REVEALED: How a gamer thought he could get away with BOMB THREATS using Russian phone number

While this is certainly a newsy story, I also find it quite interesting how people are trying to use technology to try and remain anonymous when making bomb threats.

Here’s how one Alaskan gamer who thought he’d gotten away with making bomb threats to Lafayette University earlier this year by using a Russian phone number. But the FBI figured it out and arrested him just last week.

MCALL – A 20-year-old man in Anchorage, Alaska, purchased a phone number from a Russian website to create the anonymous Twitter account used to make bomb threats against Lafayette College in May, federal authorities say in court records.

Gavin Lee Casdorph willfully and maliciously made threats and conveyed false information concerning an attempt to kill individuals and damage and destroy buildings by means of an explosive, according to an arrest warrant filed last week in the U.S. District Court for the Eastern District of Pennsylvania.
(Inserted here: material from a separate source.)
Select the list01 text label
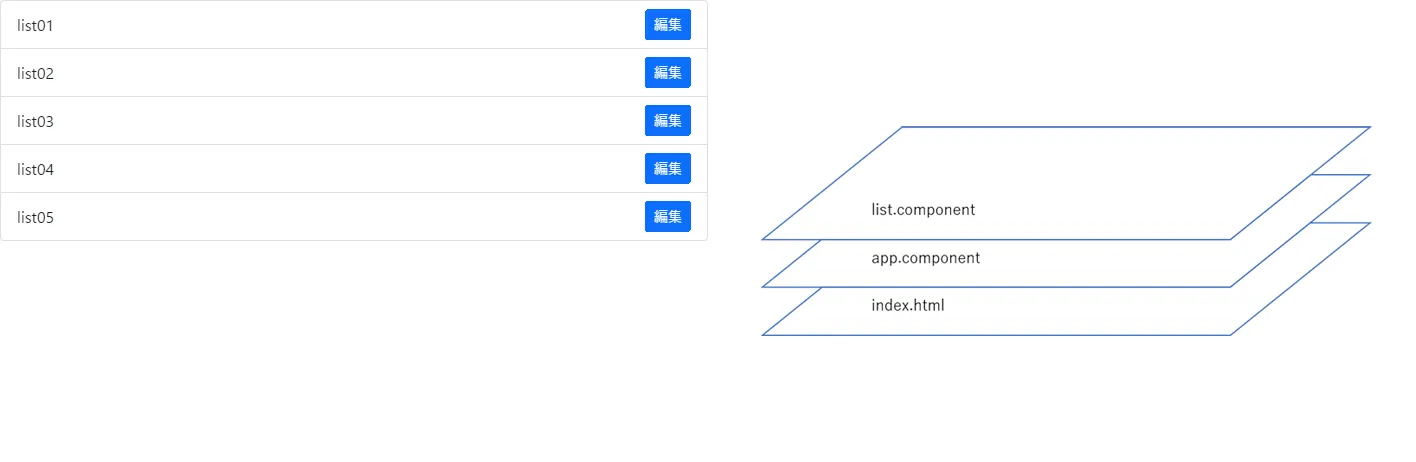The image size is (1416, 462). 35,26
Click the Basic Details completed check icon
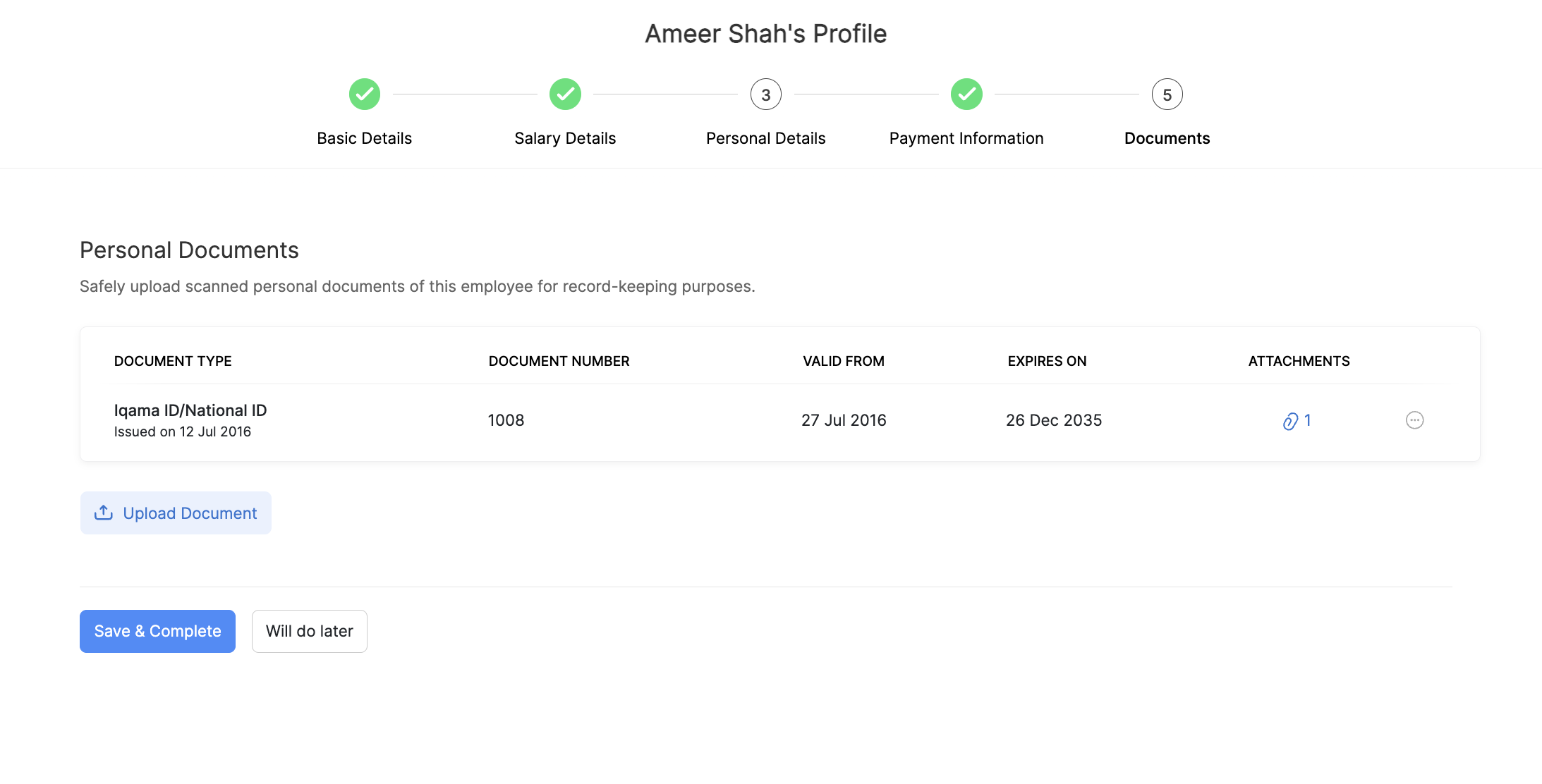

Casdorph admitted last Tuesday to making the threats against Lafayette, according to an FBI agent’s sworn affidavit, and he was taken into custody Friday. A detention hearing is scheduled this Tuesday in the federal court for the District of Alaska.

Here’s the story…

On May 5, using the Twitter handle “BdanJafarSaleem,” Casdorph posted several threatening messages in which he claimed to have placed explosive devices around Lafayette’s Easton campus in order to “inflict the utmost damage possible,” according to the FBI. He claimed to have pledged allegiance to ISIS after the death of his grandfather and getting dumped by his girlfriend.

Casdorph also emailed the threats directly to numerous Lafayette College officials using a Yahoo email account, according to the FBI. Overnight, law enforcement officers conducted a campus-wide search before announcing they had not found “any malicious or hazardous materials.”

According to the affidavit, investigators identified the phone number used to verify the Twitter account. They traced it to a Russian web service that sells numbers to customers seeking to open social media or email accounts anonymously.

Owners of the unidentified web service provided the FBI information revealing that the same individual who had opened the “BdanJafarSaleem” Twitter account had also used the web service to create several other accounts around the same time.

Many of those accounts were under the name of a man actually enrolled at Lafayette at the time of the incident, the FBI said.

On Dec. 6, law enforcement officials interviewed this man at his home in Middleburg, Va. The affidavit doesn’t say whether he’s a current or former Lafayette student, and it only identifies him as Person 2.

This man “immediately told the interviewers he could help with the investigation” and that “he knew all about it,” according to the affidavit.

The Lafayette student said he was playing an online game called Counterstrike on the day of the threatened attack and was using a chat application called Discord to talk to fellow gamers, according to the affidavit.

The man said that he got into an argument with another gamer using the screen name “Neuroscientist,” who is apparently known for finding and broadcasting private information about other gamers (also known as “doxing”), the FBI said.

Following the bomb threats, another gamer told the Lafayette student that Casdorph, who used the screen name “Gavin,” was responsible for sending them, according to the affidavit.

Last week, FBI agents paid Casdorph a visit and executed a search warrant at his Anchorage home.

According to the affidavit, Casdorph admitted that the gamer called “Neuroscientist” asked him to make the threats against Lafayette. He also admitted purchasing the telephone number from the Russian website to set up the anonymous Twitter accounts, according to the affidavit.

Following his confession, Casdorph boasted to FBI agents that he believed it “would not have been easy for law enforcement to prove how he did it unless he admitted to it,” according to the affidavit.

Freel free to use this as an open thread.